[Start of section]

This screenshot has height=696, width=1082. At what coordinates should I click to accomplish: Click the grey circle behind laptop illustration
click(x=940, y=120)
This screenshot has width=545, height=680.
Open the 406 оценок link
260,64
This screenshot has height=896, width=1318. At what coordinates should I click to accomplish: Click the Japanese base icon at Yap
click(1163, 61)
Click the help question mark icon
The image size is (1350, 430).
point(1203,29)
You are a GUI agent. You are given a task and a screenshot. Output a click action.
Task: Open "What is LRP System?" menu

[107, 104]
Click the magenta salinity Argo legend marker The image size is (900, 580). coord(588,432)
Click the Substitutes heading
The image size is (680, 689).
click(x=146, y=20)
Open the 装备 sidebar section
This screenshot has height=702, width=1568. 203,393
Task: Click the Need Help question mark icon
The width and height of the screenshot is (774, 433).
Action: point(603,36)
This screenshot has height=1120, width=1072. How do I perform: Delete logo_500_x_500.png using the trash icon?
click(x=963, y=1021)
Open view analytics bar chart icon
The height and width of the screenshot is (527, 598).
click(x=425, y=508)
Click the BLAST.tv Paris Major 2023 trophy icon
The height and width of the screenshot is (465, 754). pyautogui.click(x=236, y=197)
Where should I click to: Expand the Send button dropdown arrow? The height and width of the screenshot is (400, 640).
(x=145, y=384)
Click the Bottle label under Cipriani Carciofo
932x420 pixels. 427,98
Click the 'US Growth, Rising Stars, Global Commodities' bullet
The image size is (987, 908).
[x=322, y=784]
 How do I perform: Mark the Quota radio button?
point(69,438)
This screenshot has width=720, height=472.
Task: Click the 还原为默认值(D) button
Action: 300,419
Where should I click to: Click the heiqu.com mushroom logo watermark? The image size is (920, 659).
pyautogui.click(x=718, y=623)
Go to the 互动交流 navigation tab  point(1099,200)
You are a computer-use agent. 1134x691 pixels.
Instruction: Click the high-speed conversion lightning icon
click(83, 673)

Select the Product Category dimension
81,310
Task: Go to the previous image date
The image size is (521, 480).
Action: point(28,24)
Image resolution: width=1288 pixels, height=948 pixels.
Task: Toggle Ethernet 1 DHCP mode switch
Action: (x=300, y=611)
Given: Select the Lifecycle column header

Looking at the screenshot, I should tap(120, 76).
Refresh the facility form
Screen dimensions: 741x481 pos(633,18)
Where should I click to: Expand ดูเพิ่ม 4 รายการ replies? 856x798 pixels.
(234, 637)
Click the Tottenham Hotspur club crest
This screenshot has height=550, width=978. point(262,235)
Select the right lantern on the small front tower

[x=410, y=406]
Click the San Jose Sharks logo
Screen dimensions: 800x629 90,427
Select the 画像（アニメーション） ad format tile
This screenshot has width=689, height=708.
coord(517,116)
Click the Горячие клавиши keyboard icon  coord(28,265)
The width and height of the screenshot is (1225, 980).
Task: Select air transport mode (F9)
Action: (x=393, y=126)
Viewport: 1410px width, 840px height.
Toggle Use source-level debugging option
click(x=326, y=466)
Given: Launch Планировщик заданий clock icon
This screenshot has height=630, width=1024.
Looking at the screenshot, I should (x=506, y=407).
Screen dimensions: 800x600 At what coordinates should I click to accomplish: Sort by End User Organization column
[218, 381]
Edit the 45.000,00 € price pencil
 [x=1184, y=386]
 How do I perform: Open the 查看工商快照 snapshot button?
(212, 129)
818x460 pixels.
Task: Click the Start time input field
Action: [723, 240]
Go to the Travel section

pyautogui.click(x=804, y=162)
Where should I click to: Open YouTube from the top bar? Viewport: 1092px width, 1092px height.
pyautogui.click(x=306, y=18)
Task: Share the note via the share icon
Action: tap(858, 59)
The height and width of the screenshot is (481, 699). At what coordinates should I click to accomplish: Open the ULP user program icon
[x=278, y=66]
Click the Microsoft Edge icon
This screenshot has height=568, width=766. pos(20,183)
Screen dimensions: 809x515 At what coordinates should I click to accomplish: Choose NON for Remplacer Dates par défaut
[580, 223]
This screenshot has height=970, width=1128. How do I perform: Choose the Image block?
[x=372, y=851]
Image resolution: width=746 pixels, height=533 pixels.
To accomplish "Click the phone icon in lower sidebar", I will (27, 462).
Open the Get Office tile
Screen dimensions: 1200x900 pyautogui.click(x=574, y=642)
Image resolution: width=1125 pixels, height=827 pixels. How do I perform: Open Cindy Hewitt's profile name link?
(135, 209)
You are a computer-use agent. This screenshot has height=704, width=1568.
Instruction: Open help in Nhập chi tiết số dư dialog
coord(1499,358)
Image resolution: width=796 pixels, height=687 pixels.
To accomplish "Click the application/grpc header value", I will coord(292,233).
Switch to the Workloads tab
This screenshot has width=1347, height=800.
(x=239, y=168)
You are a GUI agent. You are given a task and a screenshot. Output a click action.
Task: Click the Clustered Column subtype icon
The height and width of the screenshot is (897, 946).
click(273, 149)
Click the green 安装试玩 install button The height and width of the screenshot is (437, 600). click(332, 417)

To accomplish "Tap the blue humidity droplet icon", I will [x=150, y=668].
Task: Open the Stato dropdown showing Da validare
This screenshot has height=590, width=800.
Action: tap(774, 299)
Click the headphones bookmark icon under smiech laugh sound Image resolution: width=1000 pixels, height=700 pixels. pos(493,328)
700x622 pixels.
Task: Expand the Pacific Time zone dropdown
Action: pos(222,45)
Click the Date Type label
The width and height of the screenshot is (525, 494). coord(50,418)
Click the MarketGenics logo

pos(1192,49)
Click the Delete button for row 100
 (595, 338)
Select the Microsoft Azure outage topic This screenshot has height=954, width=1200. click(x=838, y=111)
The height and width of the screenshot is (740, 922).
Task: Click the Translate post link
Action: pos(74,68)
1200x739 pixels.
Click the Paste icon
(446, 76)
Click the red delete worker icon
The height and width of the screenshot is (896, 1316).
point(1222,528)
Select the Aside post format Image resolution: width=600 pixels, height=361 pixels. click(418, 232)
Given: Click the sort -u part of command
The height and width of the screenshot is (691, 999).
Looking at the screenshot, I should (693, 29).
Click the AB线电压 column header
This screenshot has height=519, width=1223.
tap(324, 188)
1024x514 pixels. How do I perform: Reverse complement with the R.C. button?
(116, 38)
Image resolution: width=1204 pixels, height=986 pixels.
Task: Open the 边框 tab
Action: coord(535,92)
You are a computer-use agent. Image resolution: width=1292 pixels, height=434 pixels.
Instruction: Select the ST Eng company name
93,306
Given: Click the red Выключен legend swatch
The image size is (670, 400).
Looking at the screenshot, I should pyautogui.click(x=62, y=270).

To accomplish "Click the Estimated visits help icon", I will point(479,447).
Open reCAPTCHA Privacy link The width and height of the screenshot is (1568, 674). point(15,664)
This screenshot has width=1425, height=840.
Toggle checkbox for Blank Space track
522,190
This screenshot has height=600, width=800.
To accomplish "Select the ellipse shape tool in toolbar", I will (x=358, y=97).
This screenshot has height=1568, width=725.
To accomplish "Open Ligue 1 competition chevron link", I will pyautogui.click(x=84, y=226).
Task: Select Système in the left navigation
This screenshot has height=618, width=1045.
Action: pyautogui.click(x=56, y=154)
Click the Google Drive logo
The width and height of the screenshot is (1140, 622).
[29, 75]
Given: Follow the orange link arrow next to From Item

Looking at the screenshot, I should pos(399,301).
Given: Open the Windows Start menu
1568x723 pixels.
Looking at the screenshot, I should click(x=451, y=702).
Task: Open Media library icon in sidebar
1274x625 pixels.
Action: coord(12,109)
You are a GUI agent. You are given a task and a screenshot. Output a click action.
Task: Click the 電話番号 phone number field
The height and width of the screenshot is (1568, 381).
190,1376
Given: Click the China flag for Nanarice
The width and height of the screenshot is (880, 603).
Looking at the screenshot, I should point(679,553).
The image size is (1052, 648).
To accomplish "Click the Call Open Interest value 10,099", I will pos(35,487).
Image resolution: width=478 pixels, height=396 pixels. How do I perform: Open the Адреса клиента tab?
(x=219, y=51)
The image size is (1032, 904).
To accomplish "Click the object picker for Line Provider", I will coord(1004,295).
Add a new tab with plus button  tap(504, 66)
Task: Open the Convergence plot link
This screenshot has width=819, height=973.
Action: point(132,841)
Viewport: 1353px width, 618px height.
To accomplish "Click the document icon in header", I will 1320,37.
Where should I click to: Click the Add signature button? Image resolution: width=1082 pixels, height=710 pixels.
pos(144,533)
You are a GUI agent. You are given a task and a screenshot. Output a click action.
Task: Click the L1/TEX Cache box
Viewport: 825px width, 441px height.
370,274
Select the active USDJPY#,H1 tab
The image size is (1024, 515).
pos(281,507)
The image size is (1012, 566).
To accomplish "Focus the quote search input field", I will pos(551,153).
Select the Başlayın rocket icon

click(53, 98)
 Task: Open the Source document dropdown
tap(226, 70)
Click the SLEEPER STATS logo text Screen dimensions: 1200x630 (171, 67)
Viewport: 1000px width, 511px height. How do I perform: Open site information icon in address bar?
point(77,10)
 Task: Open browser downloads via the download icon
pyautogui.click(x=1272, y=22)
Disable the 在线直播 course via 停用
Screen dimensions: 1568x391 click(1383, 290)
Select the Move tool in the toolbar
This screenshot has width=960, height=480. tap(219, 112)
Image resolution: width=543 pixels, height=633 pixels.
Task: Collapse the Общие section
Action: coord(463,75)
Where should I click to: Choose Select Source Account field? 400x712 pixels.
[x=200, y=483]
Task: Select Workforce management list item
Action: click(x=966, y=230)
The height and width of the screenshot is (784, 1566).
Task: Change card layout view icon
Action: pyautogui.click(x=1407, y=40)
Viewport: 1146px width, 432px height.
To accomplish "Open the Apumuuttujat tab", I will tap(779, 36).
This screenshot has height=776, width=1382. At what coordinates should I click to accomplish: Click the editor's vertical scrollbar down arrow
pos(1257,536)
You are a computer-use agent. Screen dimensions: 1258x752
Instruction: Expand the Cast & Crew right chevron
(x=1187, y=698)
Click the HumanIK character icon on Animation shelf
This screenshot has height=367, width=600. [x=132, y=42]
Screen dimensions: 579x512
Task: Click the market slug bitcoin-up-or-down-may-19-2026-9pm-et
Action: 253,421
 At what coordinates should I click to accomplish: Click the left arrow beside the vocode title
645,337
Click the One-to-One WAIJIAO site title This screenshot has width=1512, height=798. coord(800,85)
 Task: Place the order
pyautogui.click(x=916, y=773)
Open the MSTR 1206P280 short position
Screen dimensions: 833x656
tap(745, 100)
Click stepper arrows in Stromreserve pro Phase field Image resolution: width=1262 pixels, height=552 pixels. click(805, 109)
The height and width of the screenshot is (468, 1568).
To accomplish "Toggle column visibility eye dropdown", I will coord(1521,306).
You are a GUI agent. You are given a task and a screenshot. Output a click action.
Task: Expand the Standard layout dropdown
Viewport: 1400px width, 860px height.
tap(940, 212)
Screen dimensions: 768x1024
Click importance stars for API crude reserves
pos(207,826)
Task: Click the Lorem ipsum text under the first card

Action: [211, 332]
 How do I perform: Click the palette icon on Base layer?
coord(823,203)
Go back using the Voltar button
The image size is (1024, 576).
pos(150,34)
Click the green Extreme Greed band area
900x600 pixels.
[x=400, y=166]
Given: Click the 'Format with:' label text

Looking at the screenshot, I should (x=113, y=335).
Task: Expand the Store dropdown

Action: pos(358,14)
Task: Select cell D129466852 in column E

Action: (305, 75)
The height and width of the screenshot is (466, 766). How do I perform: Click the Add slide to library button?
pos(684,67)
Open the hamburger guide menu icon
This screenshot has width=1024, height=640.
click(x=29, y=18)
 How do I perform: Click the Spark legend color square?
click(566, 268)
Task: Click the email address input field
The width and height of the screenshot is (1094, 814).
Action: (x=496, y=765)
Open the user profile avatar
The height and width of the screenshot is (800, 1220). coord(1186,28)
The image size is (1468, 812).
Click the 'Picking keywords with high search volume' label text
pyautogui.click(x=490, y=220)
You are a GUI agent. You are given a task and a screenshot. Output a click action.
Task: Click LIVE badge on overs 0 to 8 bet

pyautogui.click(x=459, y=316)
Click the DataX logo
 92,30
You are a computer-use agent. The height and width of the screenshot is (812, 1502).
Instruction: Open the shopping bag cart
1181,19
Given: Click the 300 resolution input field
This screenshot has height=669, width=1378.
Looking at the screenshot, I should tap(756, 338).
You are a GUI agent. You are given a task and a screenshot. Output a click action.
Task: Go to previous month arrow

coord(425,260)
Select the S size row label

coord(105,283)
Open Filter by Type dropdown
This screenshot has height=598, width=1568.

[End of section]

● **YOUR GOAL**
Count, in the records above, the lines that contain "navigation", and write only the resulting number.

● **EXERCISE OUTPUT**
2